PROBLEM REQUIREMENTS =
Write down the whole listing below again without changing a word.

MATERIAL FOR THE TASK =
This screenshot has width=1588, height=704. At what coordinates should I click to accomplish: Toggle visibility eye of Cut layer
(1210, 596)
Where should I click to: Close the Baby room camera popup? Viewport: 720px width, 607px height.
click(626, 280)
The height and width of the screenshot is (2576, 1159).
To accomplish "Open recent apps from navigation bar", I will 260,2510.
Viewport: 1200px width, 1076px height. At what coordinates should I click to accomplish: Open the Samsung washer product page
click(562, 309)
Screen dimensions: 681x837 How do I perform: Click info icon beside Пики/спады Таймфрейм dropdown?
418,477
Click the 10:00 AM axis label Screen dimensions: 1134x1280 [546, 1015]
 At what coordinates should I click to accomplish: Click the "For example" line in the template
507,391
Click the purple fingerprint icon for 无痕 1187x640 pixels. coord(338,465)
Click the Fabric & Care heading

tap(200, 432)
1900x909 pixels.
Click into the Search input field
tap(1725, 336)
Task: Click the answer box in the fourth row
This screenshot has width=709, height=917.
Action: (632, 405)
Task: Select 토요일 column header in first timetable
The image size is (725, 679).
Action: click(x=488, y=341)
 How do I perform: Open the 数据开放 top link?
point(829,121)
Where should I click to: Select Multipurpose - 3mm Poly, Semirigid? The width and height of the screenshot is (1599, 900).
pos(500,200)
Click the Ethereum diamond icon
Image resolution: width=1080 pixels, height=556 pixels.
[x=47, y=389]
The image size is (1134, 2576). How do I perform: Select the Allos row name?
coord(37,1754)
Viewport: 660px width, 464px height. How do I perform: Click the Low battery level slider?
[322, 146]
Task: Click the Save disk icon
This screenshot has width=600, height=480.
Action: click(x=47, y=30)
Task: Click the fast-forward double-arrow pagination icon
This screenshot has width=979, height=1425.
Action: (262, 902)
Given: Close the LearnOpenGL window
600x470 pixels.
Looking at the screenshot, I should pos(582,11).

OUTPUT =
This screenshot has width=1588, height=704. At what coordinates should I click to accomplish: Toggle visibility eye of Cut layer
(1210, 596)
Where should I click to: Close the Baby room camera popup? Viewport: 720px width, 607px height.
click(626, 280)
The height and width of the screenshot is (2576, 1159).
To accomplish "Open recent apps from navigation bar", I will 260,2510.
Viewport: 1200px width, 1076px height. At what coordinates should I click to accomplish: Open the Samsung washer product page
click(562, 309)
Screen dimensions: 681x837 How do I perform: Click info icon beside Пики/спады Таймфрейм dropdown?
418,477
Click the 10:00 AM axis label Screen dimensions: 1134x1280 [546, 1015]
 At what coordinates should I click to accomplish: Click the "For example" line in the template
507,391
Click the purple fingerprint icon for 无痕 1187x640 pixels. coord(338,465)
Click the Fabric & Care heading

tap(200, 432)
1900x909 pixels.
Click into the Search input field
tap(1725, 336)
Task: Click the answer box in the fourth row
This screenshot has width=709, height=917.
Action: (632, 405)
Task: Select 토요일 column header in first timetable
The image size is (725, 679).
Action: click(x=488, y=341)
 How do I perform: Open the 数据开放 top link?
point(829,121)
Where should I click to: Select Multipurpose - 3mm Poly, Semirigid? The width and height of the screenshot is (1599, 900).
pos(500,200)
Click the Ethereum diamond icon
Image resolution: width=1080 pixels, height=556 pixels.
[x=47, y=389]
The image size is (1134, 2576). How do I perform: Select the Allos row name?
coord(37,1754)
Viewport: 660px width, 464px height. How do I perform: Click the Low battery level slider?
[322, 146]
Task: Click the Save disk icon
This screenshot has width=600, height=480.
Action: click(x=47, y=30)
Task: Click the fast-forward double-arrow pagination icon
This screenshot has width=979, height=1425.
Action: (262, 902)
Given: Close the LearnOpenGL window
600x470 pixels.
Looking at the screenshot, I should pos(582,11).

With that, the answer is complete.